C. Analisa. ......................................................................................... 14
D. Penatalaksanaan ............................................................................ 14
BAB IV PEMBAHASAN ....................................................................... 15
BAB V PENUTUP ................................................................................. 18
A. Simpulan ...................................................................................... 18
B. Saran ............................................................................................ 18
DAFTAR PUSTAKA ............................................................................. 19

ii
BAB I
PENDAHULUAN

A. Latar Belakang
Angka abortus di seluruh dunia adalah sekitar 35 per 1000 wanita yang
berusia 15-44 tahun, sehingga abortus merupakan salah satu penyebab
tingginya angka kematian ibu dari seluruh kehamilan (selain keguguran dan
lahir mati). Salah satu abortus yang menyumbang peran dalam angka kematian
ibu adalah abortus inkomplit, yaitu pengeluaran sebagian hasil konsepsi pada
kehamilan sebelum 20 minggu dan masih terdapat sisa yang tertinggal di dalam
uterus. Abortus inkomplit memiliki komplikasi yang dapat mengancam
keselamtan ibu karena adanya perdarahan yang masif yang dapat menimbulkan
kematian akibat adanya syok hipovolemik apabila keadaan ini tidak
mendapatkan penanganan yang cepat dan tepat.
Indikator keberhasilan pembangunan kesehatan adalah penurunan dan
peningkatan derajat kesehatan, salah satu indikator derajat kesehatan adalah
Angka Kematian Ibu (AKI), sehingga diperlukan penanganan yang cepat dan
tepat dalam mengatasi hal-hal yang dapat menyebabkan kematian ibu, salah
satunya abortus inkomplit. Mengenal lebih banyak tentang abortus inkomplit
menjadi penting bagi para pelayan kesehatan agar mampu menegakkan
diagnosis kemudian memberikan penatalaksanaan yang sesuai dan akurat serta
dapat melakukan pencegahan komplikasi. Selain penting bagi pelayan
kesehatan, masyarakat juga penting mengetahui tanda-tanda dari abortus
inkomplit agar dapat menyadari sedini mungkin sehingga bisa memeriksakan
diri sesegera mungkin.
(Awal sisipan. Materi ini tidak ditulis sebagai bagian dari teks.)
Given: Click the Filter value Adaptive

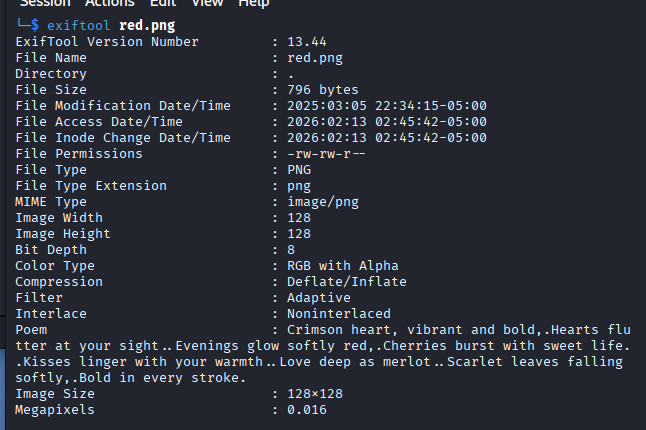Looking at the screenshot, I should (318, 298).
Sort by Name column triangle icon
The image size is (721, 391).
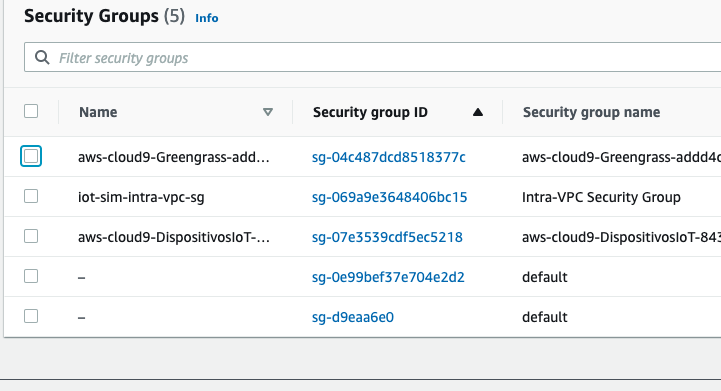tap(268, 112)
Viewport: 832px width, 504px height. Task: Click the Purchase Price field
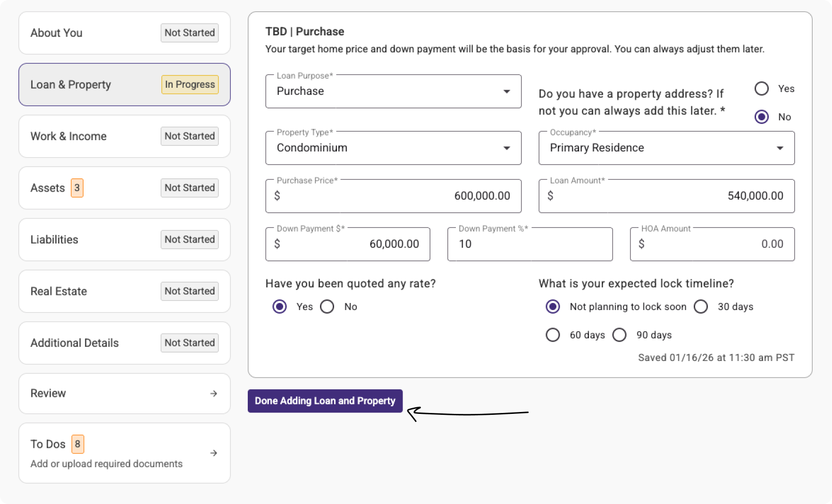pos(393,196)
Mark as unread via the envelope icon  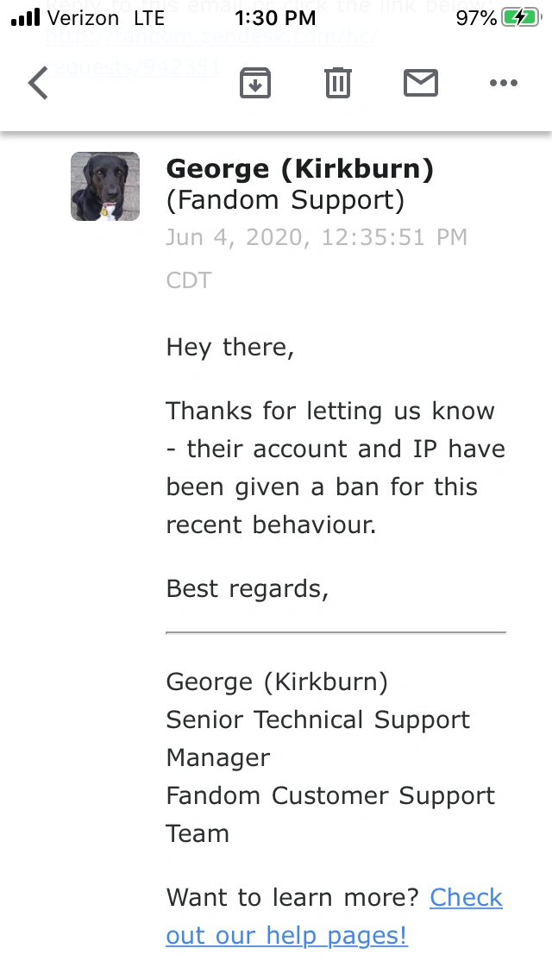pos(421,83)
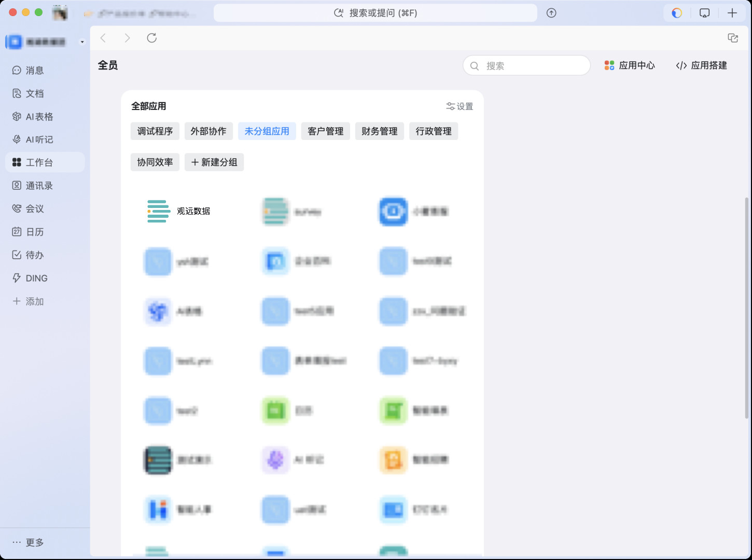Open 设置 for all apps
This screenshot has height=560, width=752.
point(459,106)
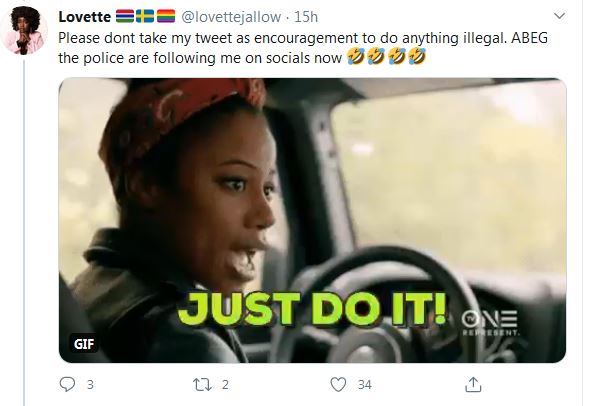This screenshot has width=601, height=406.
Task: Open the tweet via the 15h timestamp
Action: (x=305, y=17)
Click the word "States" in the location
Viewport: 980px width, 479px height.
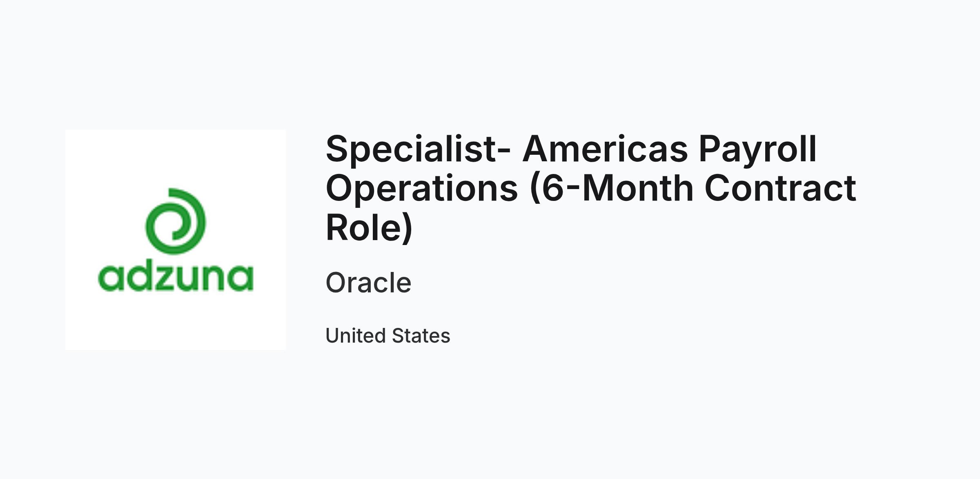[x=421, y=336]
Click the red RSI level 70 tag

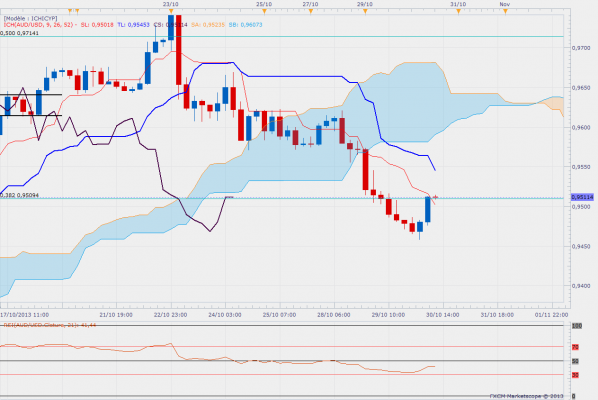(x=575, y=347)
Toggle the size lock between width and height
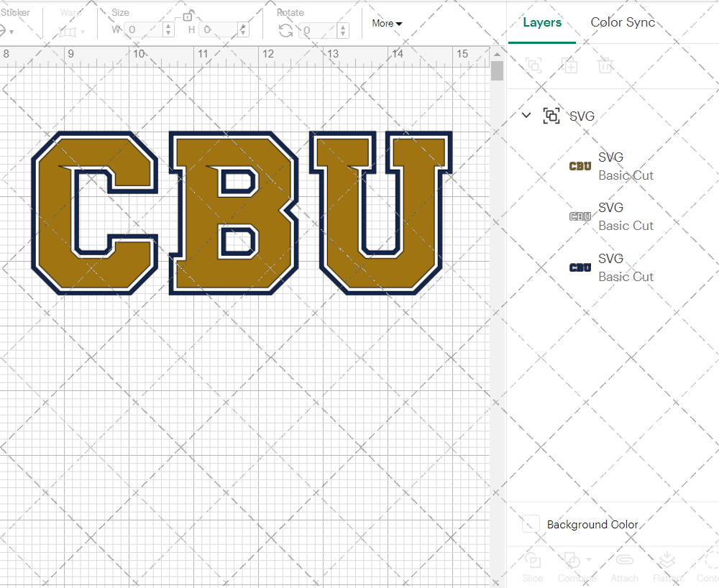 click(x=188, y=16)
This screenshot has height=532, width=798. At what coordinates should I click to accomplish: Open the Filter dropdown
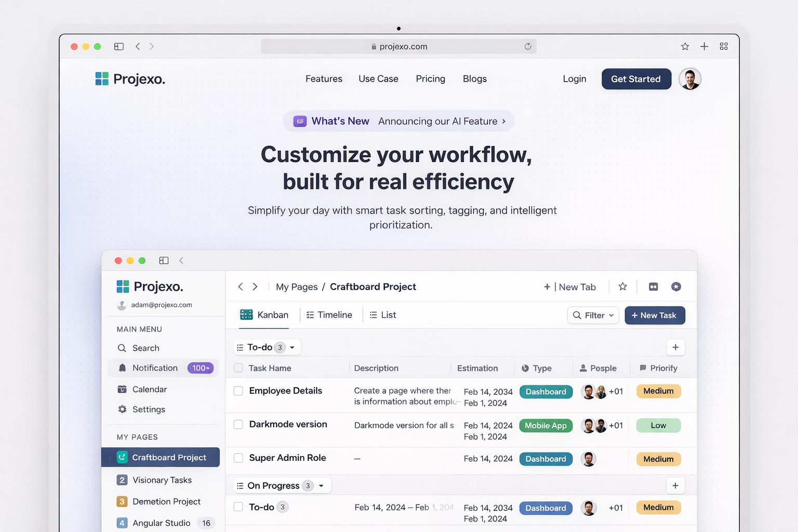coord(593,315)
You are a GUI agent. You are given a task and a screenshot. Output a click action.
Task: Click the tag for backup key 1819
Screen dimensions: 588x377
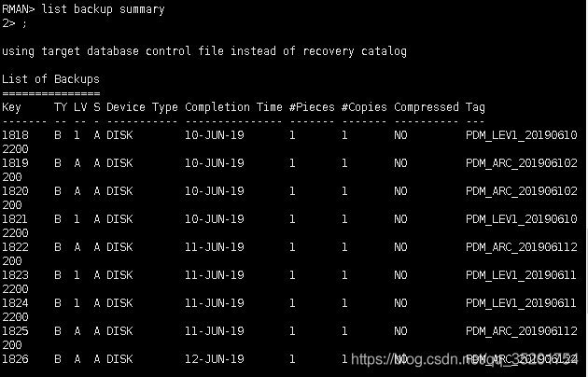[521, 163]
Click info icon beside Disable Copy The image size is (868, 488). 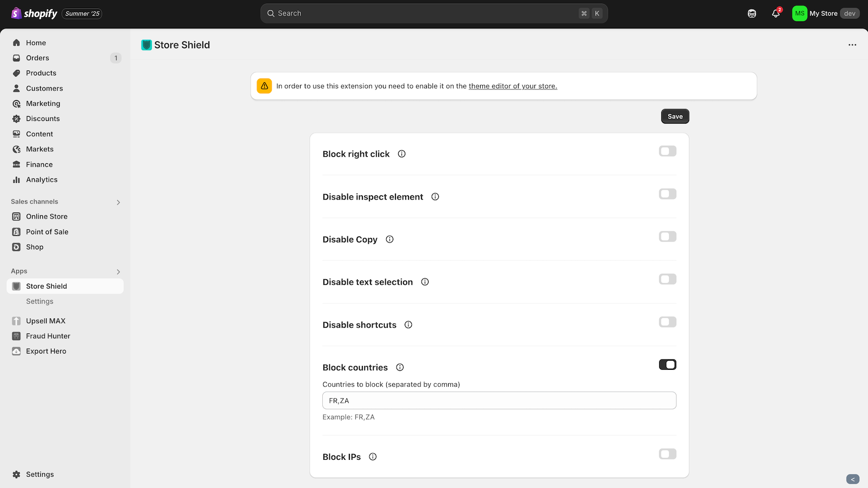(x=390, y=240)
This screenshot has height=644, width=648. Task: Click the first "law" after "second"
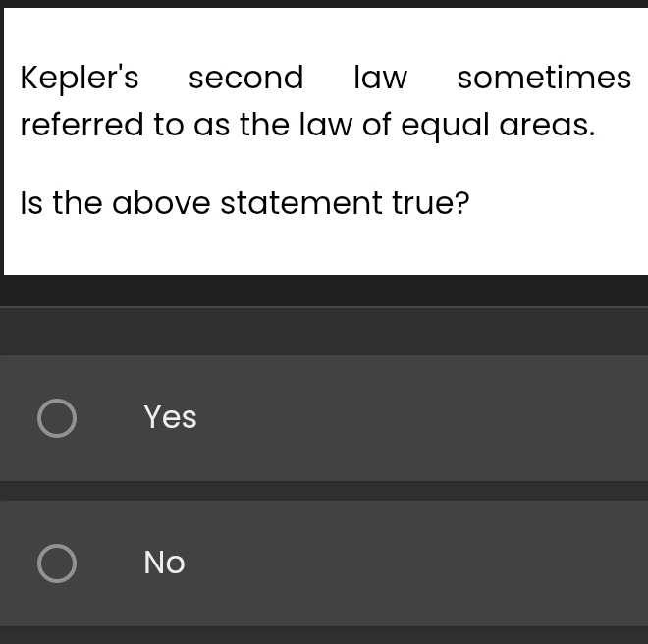point(380,78)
Oleh karena itu penulis menyusun makalah berjudul
‘Abortus Inkomplit’ guna menambah pengetahuan mengenai hal tersebut.

B. Rumusan Masalah
1. Apa itu abortus inkomplit?
2. Bagaimana epidemiologi abortus inkomplit?
3. Apa penyebab terjadinya abortus inkomplit?
4. Apa faktor-faktor yang memengaruhi terjadinya abortus inkomplit?

1
5. Bagaimana gambaran klinis dari abortus inkomplit?
6. Bagaimana diagnosis abortus inkomplit?
7. Bagaimana penatalaksanaan abortus inkomplit?

C. Tujuan
1. Untuk mengetahui apa yang dimaksud dengan abortus inkomplit.
2. Untuk mengetahui epidemiologi abortus inkomplit.
3. Untuk mengetahui penyebab terjadinya abortus inkomplit.
4. Untuk mengetahui faktor-faktor yang memengaruhi terjadinya abortus
inkomplit.
5. Untuk mengetahui gambaran klinis dari abortus inkomplit.
6. Untuk mengetahui diagnosis abortus inkomplit.
7. Untuk mengetahui penatalaksanaan terhadap abortus inkomplit.

D. Manfaat
1. Mengetahui apa yang dimaksud dengan abortus inkomplit.
2. Mengetahui epidemiologi abortus inkomplit.
3. Mengetahui penyebab terjadinya abortus inkomplit.
4. Mengetahui faktor-faktor yang memengaruhi terjadinya abortus inkomplit.
5. Mengetahui gambaran klinis dari abortus inkomplit.
6. Mengetahui diagnosis abortus inkomplit.
7. Mengetahui penatalaksanaan terhadap abortus inkomplit.

2
BAB II
KAJIAN TEORI

A. Definisi Abortus Inkomplit


Abortus merupakan pengeluaran hasil konsepsi sebelum janin dapat
hidup di luar kandungan yaitu berat badan kurang dari 500 gr atau usia
kehamilan kurang dari 20 minggu. Berdasarkan aspek klinisnya, abortus
spontan dibagi menjadi beberapa kelompok, yaitu abortus imminens
(threatened abortion), abortus insipiens (inevitable abortion), abortus
inkomplit, abortus komplit, missed abortion, dan abortus habitualis (recurrent
abortion), abortus servikalis, abortus infeksiosus, dan abortus septik (Maryam,
2019). Adapun abortus inkomplit adalah pengeluaran sebagian hasil konsepsi
pada kehamilan sebelum 20 minggu atau berat badan janin kurang dari 500 gr
dan masih ada sisa yang tertinggal di dalam uterus. Pada abortus inkomplit ini
didapatkan kanalis servikalis yang membuka. (Cunningham, et al., 2014)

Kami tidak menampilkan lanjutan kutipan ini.